Impact of different fertilizers on carbonate weathering in a typical karst area, Southwest China: a field column experiment
- 1The Institute of Hydrogeology and Environmental Geology, Chinese Academy of Geological Sciences, Shijiazhuang, 050803, Hebei, China
- 2School of Water Resources and Environment, China University of Geosciences (Beijing), Beijing, 100083, China
Abstract. Carbonate weathering, as a significant vector for the movement of carbon both between and within ecosystems, is strongly influenced by agricultural fertilization, since the addition of fertilizers tends to change the chemical characteristics of soil such as the pH. Different fertilizers may exert a different impact on carbonate weathering, but these discrepancies are as yet not well-known.

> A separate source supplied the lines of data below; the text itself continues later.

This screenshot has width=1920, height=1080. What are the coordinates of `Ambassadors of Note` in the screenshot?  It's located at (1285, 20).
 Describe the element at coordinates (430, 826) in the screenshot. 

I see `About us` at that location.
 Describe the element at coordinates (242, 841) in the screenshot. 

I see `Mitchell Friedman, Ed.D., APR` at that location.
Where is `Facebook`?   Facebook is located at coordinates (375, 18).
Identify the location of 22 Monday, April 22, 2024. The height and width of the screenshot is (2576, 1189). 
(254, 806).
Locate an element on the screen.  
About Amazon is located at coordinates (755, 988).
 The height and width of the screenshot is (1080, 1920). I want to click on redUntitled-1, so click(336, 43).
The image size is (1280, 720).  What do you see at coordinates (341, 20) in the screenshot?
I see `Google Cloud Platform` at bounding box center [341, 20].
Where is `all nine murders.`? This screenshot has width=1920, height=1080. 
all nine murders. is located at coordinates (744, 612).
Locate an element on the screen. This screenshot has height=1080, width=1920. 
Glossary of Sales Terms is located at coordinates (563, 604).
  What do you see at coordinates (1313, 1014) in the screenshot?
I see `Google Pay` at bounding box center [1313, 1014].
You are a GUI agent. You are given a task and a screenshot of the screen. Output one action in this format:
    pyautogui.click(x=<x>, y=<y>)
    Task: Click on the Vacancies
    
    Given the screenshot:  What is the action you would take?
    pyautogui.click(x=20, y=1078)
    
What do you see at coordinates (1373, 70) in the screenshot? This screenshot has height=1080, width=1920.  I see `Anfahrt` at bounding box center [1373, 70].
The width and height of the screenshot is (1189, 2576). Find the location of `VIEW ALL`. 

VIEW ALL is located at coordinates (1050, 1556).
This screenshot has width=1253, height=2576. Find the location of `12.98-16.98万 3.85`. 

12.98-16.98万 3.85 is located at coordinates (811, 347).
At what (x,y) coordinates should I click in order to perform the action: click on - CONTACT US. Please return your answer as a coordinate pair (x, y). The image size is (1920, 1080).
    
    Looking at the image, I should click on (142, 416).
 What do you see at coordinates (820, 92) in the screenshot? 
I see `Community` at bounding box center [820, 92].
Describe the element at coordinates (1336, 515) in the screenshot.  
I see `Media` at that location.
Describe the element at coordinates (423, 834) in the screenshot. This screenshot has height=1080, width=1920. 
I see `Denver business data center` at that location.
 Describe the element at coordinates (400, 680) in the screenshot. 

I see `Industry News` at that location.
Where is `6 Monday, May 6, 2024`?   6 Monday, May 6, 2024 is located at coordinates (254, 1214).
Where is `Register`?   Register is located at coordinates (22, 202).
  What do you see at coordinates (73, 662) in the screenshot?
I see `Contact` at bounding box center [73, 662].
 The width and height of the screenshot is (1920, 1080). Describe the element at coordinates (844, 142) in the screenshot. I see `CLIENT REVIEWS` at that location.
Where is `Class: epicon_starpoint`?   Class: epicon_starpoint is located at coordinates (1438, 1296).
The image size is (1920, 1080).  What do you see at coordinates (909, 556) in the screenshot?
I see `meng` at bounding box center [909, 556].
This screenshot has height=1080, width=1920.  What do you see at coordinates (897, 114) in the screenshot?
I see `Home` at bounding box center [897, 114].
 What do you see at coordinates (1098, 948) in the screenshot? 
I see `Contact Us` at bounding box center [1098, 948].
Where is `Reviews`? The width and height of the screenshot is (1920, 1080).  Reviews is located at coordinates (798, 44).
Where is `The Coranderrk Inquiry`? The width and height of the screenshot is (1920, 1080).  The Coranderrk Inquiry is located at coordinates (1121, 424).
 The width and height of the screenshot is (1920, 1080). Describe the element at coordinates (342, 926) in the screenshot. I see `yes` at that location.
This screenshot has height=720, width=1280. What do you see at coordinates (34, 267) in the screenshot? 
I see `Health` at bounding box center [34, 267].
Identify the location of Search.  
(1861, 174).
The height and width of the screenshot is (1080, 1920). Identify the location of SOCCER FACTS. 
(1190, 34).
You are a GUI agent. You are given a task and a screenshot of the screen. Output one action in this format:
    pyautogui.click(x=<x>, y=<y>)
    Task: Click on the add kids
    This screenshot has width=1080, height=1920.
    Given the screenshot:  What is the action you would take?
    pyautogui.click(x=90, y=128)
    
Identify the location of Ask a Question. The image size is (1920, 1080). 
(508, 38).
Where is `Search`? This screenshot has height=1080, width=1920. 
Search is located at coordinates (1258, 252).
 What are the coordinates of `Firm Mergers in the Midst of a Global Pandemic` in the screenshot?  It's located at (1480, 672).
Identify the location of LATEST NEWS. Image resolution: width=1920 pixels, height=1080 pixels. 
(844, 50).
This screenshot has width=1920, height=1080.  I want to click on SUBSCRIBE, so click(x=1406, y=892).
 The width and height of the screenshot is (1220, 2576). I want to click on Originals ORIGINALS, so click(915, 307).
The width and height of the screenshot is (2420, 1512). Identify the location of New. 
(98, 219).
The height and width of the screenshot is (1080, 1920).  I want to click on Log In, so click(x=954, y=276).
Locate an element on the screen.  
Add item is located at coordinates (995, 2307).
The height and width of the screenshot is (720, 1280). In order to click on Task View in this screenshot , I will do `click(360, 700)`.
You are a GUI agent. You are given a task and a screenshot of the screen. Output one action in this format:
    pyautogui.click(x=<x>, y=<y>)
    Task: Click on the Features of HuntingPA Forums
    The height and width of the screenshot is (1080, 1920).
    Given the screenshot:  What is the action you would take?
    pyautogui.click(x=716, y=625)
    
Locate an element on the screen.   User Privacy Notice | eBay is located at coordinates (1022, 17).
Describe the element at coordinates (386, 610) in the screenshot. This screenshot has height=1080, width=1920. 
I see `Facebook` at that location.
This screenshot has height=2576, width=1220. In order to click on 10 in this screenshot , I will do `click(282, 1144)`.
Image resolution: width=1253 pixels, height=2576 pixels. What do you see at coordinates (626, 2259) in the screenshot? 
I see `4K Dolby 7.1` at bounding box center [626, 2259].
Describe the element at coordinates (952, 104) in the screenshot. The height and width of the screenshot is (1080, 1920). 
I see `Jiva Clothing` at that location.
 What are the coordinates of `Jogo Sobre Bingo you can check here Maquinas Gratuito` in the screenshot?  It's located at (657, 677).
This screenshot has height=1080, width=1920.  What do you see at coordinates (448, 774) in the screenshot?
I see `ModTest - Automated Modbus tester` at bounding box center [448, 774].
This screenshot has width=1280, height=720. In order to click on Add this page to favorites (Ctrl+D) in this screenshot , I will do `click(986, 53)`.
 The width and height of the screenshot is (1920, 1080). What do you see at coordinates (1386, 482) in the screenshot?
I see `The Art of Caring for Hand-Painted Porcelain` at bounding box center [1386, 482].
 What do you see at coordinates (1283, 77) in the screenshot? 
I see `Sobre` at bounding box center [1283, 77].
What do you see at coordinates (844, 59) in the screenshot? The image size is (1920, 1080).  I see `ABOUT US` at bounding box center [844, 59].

In this study, a field column experiment was conducted to explore the response of carbonate weathering to the addition of different fertilizers. We compared 11 different treatments, including a control treatment, using three replicates per treatment. Carbonate weathering was assessed by measuring the weight loss of limestone and dolostone tablets buried at the bottom of soil-filled columns. The results show that the addition of urea, NH4NO3, NH4HCO3, NH4Cl and (NH4)2CO3 distinctly increased carbonate weathering, which was attributed to the nitrification of NH4+. The addition of Ca3(PO4)2, Ca–Mg–P and K2CO3 induced carbonate precipitation due to the common ion effect. The addition of (NH4)3PO4 and NaNO3 had a relatively small impact on carbonate weathering in comparison to those five NH4-based fertilizers above. The results of NaNO3 treatment raise a new question: the negligible impact of nitrate on carbonate weathering may result in an overestimation of the impact of N fertilizer on CO2 consumption by carbonate weathering on the regional/global scale if the effects of NO3 and NH4 are not distinguished.